» Your objective
Put the lines of the material that begin at the line containing "1392x868 pixels. How" and stop after the line containing "(x=302, y=112)" into a JSON list of strings, one string per line, leaving out any blank lines.

» Provided information
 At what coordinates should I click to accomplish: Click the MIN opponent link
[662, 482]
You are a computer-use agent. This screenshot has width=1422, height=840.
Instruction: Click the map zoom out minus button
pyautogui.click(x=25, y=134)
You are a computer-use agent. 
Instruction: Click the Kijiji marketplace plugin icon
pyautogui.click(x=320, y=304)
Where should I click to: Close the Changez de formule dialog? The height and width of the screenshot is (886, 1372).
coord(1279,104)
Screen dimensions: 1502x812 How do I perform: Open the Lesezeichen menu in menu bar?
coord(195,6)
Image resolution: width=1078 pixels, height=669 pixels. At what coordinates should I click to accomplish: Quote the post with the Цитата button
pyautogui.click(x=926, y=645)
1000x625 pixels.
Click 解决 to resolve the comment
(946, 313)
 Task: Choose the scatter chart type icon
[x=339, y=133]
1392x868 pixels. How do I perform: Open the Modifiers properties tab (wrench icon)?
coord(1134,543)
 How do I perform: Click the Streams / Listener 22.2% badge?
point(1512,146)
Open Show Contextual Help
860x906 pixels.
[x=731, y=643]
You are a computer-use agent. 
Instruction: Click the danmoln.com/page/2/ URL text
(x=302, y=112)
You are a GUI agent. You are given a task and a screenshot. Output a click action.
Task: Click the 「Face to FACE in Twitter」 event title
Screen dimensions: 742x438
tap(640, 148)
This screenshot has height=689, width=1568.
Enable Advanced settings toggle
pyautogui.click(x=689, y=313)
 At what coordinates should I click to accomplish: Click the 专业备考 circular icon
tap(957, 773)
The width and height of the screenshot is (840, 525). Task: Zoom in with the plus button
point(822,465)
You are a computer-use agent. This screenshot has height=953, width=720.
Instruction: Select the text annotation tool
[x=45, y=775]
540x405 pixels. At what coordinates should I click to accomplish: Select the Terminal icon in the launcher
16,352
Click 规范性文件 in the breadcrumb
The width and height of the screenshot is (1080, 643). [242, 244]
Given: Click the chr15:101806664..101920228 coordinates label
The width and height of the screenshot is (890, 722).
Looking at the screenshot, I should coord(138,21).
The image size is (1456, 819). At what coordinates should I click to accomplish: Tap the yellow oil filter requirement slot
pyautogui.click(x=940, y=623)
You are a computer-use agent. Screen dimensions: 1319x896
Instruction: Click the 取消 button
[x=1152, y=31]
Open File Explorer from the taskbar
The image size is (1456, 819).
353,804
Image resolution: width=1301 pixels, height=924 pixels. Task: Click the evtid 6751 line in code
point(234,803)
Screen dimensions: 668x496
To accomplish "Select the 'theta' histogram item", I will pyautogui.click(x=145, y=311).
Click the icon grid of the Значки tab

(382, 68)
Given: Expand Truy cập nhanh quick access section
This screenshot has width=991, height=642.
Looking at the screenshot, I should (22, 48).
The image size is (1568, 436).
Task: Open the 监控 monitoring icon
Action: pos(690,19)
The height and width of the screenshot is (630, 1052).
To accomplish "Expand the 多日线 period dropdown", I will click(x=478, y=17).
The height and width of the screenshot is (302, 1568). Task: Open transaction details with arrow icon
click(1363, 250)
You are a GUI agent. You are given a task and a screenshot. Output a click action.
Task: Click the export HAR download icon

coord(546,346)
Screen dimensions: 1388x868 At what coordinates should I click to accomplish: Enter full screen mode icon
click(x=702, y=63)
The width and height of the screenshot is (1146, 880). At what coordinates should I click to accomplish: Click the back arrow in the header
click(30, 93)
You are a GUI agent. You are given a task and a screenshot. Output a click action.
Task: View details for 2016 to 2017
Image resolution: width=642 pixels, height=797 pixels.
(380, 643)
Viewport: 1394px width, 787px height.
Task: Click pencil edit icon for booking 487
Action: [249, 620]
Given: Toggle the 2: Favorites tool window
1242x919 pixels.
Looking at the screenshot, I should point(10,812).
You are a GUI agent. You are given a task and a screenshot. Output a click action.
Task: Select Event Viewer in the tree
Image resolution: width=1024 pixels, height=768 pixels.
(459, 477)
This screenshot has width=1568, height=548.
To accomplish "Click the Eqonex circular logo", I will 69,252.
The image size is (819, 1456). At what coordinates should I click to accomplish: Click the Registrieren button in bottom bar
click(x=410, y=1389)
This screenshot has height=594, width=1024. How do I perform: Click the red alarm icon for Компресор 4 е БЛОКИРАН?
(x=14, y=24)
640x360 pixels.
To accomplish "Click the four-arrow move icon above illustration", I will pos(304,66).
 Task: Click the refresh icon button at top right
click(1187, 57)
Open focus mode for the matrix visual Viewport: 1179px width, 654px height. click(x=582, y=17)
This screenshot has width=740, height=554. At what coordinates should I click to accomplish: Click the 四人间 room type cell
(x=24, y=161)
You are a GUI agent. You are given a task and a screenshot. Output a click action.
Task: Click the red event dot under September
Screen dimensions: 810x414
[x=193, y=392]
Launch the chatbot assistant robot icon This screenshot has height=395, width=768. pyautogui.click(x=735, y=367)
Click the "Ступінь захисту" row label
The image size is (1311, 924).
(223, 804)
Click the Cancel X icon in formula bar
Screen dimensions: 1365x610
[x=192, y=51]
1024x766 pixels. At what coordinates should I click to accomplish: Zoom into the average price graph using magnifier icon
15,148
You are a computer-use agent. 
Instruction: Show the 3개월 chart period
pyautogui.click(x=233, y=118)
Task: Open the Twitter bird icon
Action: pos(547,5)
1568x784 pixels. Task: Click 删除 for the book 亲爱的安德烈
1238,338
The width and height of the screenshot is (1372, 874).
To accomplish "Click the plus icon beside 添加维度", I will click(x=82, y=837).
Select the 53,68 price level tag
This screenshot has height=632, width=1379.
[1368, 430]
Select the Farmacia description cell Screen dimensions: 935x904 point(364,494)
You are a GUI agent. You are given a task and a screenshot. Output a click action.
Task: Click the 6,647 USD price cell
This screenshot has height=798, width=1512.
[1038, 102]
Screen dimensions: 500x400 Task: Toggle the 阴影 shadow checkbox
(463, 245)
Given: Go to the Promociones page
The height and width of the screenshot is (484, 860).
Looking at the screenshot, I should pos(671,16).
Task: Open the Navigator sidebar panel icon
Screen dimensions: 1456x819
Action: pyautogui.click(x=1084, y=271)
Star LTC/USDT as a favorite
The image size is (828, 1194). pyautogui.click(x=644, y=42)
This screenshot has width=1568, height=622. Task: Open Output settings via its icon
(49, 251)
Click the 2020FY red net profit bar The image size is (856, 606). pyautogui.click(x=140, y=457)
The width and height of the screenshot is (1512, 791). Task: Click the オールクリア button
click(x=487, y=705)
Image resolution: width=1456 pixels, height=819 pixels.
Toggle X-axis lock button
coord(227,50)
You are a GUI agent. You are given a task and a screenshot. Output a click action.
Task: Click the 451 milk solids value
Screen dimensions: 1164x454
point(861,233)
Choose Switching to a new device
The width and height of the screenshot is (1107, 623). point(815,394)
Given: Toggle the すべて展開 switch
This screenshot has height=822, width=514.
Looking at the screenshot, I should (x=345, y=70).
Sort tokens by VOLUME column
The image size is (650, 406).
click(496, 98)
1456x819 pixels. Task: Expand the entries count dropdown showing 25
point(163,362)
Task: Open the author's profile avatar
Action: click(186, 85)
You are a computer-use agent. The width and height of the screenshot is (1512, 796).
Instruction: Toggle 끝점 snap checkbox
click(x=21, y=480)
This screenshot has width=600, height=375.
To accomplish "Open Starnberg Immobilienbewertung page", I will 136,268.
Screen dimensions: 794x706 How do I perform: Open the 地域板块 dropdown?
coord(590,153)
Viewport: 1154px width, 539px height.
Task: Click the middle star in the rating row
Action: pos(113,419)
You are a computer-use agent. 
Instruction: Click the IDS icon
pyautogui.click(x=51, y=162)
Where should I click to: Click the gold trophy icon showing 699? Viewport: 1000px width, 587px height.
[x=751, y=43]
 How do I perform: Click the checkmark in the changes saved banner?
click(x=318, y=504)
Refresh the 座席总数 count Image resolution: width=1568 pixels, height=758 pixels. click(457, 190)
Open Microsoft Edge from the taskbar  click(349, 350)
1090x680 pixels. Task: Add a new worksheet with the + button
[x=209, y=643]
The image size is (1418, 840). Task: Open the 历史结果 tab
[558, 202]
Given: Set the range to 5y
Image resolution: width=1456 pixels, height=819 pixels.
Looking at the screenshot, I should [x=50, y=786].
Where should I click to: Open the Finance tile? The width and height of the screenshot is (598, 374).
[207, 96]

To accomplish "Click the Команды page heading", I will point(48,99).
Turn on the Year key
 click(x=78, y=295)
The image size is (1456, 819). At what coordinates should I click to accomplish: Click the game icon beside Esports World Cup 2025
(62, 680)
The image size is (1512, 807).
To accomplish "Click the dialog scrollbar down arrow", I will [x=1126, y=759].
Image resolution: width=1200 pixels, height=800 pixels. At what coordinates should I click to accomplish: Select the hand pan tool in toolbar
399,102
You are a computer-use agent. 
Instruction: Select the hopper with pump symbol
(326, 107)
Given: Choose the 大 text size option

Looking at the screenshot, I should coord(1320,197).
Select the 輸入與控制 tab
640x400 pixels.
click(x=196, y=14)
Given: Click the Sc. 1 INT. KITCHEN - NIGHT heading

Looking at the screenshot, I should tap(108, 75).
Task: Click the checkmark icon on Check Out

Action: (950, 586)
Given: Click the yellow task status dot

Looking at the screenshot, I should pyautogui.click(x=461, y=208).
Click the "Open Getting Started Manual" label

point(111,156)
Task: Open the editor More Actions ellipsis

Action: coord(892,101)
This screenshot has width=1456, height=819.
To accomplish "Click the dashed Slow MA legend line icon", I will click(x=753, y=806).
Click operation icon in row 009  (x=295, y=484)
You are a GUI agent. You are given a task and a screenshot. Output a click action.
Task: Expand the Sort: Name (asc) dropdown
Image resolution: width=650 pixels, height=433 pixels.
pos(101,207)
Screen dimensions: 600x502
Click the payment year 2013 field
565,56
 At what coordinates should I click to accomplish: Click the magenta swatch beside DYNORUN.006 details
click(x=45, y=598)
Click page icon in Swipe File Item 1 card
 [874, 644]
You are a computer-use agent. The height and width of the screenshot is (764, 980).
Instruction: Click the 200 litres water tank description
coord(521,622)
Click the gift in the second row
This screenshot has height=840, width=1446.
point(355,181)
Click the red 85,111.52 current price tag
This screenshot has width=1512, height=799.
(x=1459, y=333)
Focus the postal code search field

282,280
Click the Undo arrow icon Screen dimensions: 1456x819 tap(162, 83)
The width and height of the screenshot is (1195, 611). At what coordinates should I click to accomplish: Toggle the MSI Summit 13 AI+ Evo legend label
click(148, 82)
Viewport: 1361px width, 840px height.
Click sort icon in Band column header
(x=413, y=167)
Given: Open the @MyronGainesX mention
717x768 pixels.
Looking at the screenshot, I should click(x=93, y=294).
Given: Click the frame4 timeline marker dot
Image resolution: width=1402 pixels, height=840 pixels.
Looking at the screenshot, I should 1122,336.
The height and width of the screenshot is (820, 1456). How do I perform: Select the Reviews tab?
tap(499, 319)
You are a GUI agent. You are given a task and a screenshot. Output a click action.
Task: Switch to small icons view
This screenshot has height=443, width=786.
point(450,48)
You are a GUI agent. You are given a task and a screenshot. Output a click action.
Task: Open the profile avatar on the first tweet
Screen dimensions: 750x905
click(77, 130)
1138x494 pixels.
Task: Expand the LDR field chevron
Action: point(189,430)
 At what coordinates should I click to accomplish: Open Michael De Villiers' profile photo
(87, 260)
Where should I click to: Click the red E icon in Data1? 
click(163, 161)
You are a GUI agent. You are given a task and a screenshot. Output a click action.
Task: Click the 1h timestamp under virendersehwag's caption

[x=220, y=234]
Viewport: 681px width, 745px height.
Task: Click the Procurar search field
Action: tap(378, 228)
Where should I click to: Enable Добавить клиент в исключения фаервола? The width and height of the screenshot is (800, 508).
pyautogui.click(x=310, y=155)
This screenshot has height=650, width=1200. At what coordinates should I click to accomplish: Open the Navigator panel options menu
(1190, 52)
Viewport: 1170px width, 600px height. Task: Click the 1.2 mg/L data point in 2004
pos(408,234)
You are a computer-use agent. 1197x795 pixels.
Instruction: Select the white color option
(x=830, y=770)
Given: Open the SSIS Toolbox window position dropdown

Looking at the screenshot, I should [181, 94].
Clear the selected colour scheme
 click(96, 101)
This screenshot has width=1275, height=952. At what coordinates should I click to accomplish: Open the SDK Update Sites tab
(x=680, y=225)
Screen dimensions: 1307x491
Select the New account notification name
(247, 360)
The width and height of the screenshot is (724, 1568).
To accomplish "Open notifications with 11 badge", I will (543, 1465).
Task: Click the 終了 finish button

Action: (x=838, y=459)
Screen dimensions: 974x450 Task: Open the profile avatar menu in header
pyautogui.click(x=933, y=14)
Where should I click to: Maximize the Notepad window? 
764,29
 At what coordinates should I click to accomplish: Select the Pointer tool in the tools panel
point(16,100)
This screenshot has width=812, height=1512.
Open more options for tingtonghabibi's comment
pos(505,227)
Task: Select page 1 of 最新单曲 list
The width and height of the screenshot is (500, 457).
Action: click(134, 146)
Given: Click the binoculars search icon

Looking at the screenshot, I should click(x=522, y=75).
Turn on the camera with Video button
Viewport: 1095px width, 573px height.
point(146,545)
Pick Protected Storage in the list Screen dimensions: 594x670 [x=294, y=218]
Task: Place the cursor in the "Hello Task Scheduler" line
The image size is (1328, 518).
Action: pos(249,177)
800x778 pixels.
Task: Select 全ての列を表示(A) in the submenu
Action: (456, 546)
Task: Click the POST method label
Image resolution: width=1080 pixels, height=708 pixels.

» Full answer
[
  "1392x868 pixels. How do I perform: Open the Modifiers properties tab (wrench icon)?",
  "coord(1134,543)",
  " How do I perform: Click the Streams / Listener 22.2% badge?",
  "point(1512,146)",
  "Open Show Contextual Help",
  "860x906 pixels.",
  "[x=731, y=643]",
  "You are a computer-use agent. ",
  "Instruction: Click the danmoln.com/page/2/ URL text",
  "(x=302, y=112)"
]